GIVEN INFORMATION:

-*-

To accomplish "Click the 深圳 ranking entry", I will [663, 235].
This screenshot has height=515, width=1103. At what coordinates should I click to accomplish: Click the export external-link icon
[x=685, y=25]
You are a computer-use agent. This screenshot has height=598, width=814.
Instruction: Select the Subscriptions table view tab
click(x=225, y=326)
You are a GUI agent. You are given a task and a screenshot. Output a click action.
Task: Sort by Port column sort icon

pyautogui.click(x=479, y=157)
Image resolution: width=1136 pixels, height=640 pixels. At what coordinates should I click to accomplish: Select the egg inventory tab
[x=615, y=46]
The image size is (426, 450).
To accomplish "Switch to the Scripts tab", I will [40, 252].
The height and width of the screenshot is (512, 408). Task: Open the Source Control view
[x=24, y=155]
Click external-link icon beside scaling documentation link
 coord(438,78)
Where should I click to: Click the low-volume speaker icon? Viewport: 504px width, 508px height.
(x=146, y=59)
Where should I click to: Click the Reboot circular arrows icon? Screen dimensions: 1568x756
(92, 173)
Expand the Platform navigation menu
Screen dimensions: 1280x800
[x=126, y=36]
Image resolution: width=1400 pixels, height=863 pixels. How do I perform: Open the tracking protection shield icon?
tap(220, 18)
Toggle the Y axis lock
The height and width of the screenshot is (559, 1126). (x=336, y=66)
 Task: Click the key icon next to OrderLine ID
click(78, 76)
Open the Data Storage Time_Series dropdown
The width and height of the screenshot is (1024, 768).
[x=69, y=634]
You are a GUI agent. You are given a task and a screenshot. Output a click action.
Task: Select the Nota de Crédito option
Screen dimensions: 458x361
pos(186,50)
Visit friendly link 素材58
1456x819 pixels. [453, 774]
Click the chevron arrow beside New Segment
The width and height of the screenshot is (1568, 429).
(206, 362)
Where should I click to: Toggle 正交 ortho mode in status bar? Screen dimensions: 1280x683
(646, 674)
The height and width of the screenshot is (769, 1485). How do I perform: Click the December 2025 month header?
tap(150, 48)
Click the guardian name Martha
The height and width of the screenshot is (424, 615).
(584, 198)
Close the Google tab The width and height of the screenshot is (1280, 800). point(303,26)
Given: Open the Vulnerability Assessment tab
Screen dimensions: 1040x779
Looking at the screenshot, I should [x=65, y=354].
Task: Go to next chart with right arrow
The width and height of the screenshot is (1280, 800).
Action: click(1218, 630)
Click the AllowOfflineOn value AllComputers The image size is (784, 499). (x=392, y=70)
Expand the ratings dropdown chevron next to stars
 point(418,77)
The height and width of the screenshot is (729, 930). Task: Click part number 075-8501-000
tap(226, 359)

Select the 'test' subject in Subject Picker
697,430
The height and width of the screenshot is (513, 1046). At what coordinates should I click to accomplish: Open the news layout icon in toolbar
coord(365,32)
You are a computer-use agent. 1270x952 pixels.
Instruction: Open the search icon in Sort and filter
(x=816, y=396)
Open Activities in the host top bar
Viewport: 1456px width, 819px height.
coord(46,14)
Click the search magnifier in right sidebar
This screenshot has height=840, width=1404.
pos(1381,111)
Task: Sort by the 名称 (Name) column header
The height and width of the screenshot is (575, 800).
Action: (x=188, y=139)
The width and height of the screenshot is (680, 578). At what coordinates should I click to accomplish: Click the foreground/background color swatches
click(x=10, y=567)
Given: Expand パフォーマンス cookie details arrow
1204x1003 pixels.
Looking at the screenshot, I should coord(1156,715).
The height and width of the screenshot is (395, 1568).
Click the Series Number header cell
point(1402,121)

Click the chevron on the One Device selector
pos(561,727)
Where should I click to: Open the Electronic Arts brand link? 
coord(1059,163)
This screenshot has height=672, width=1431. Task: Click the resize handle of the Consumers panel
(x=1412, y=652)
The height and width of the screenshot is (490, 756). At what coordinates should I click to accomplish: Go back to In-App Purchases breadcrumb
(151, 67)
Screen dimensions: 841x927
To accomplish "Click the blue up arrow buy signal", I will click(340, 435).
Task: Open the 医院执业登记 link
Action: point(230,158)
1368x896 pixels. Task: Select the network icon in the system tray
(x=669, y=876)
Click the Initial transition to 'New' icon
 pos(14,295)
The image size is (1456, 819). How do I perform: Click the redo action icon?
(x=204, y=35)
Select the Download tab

-*-

EXERCISE GOAL: Would you reproduce the whole listing exactly as it stands?

EXERCISE RESULT:
To accomplish "Click the 深圳 ranking entry", I will [663, 235].
This screenshot has height=515, width=1103. At what coordinates should I click to accomplish: Click the export external-link icon
[x=685, y=25]
You are a computer-use agent. This screenshot has height=598, width=814.
Instruction: Select the Subscriptions table view tab
click(x=225, y=326)
You are a GUI agent. You are given a task and a screenshot. Output a click action.
Task: Sort by Port column sort icon

pyautogui.click(x=479, y=157)
Image resolution: width=1136 pixels, height=640 pixels. At what coordinates should I click to accomplish: Select the egg inventory tab
[x=615, y=46]
The image size is (426, 450).
To accomplish "Switch to the Scripts tab", I will [40, 252].
The height and width of the screenshot is (512, 408). Task: Open the Source Control view
[x=24, y=155]
Click external-link icon beside scaling documentation link
 coord(438,78)
Where should I click to: Click the low-volume speaker icon? Viewport: 504px width, 508px height.
(x=146, y=59)
Where should I click to: Click the Reboot circular arrows icon? Screen dimensions: 1568x756
(92, 173)
Expand the Platform navigation menu
Screen dimensions: 1280x800
[x=126, y=36]
Image resolution: width=1400 pixels, height=863 pixels. How do I perform: Open the tracking protection shield icon?
tap(220, 18)
Toggle the Y axis lock
The height and width of the screenshot is (559, 1126). (x=336, y=66)
 Task: Click the key icon next to OrderLine ID
click(78, 76)
Open the Data Storage Time_Series dropdown
The width and height of the screenshot is (1024, 768).
[x=69, y=634]
You are a GUI agent. You are given a task and a screenshot. Output a click action.
Task: Select the Nota de Crédito option
Screen dimensions: 458x361
pos(186,50)
Visit friendly link 素材58
1456x819 pixels. [453, 774]
Click the chevron arrow beside New Segment
The width and height of the screenshot is (1568, 429).
(206, 362)
Where should I click to: Toggle 正交 ortho mode in status bar? Screen dimensions: 1280x683
(646, 674)
The height and width of the screenshot is (769, 1485). How do I perform: Click the December 2025 month header?
tap(150, 48)
Click the guardian name Martha
The height and width of the screenshot is (424, 615).
(584, 198)
Close the Google tab The width and height of the screenshot is (1280, 800). point(303,26)
Given: Open the Vulnerability Assessment tab
Screen dimensions: 1040x779
Looking at the screenshot, I should [x=65, y=354].
Task: Go to next chart with right arrow
The width and height of the screenshot is (1280, 800).
Action: click(1218, 630)
Click the AllowOfflineOn value AllComputers The image size is (784, 499). (x=392, y=70)
Expand the ratings dropdown chevron next to stars
 point(418,77)
The height and width of the screenshot is (729, 930). Task: Click part number 075-8501-000
tap(226, 359)

Select the 'test' subject in Subject Picker
697,430
The height and width of the screenshot is (513, 1046). At what coordinates should I click to accomplish: Open the news layout icon in toolbar
coord(365,32)
You are a computer-use agent. 1270x952 pixels.
Instruction: Open the search icon in Sort and filter
(x=816, y=396)
Open Activities in the host top bar
Viewport: 1456px width, 819px height.
coord(46,14)
Click the search magnifier in right sidebar
This screenshot has height=840, width=1404.
pos(1381,111)
Task: Sort by the 名称 (Name) column header
The height and width of the screenshot is (575, 800).
Action: (x=188, y=139)
The width and height of the screenshot is (680, 578). At what coordinates should I click to accomplish: Click the foreground/background color swatches
click(x=10, y=567)
Given: Expand パフォーマンス cookie details arrow
1204x1003 pixels.
Looking at the screenshot, I should coord(1156,715).
The height and width of the screenshot is (395, 1568).
Click the Series Number header cell
point(1402,121)

Click the chevron on the One Device selector
pos(561,727)
Where should I click to: Open the Electronic Arts brand link? 
coord(1059,163)
This screenshot has height=672, width=1431. Task: Click the resize handle of the Consumers panel
(x=1412, y=652)
The height and width of the screenshot is (490, 756). At what coordinates should I click to accomplish: Go back to In-App Purchases breadcrumb
(151, 67)
Screen dimensions: 841x927
To accomplish "Click the blue up arrow buy signal", I will click(340, 435).
Task: Open the 医院执业登记 link
Action: point(230,158)
1368x896 pixels. Task: Select the network icon in the system tray
(x=669, y=876)
Click the Initial transition to 'New' icon
 pos(14,295)
The image size is (1456, 819). How do I perform: Click the redo action icon?
(x=204, y=35)
Select the Download tab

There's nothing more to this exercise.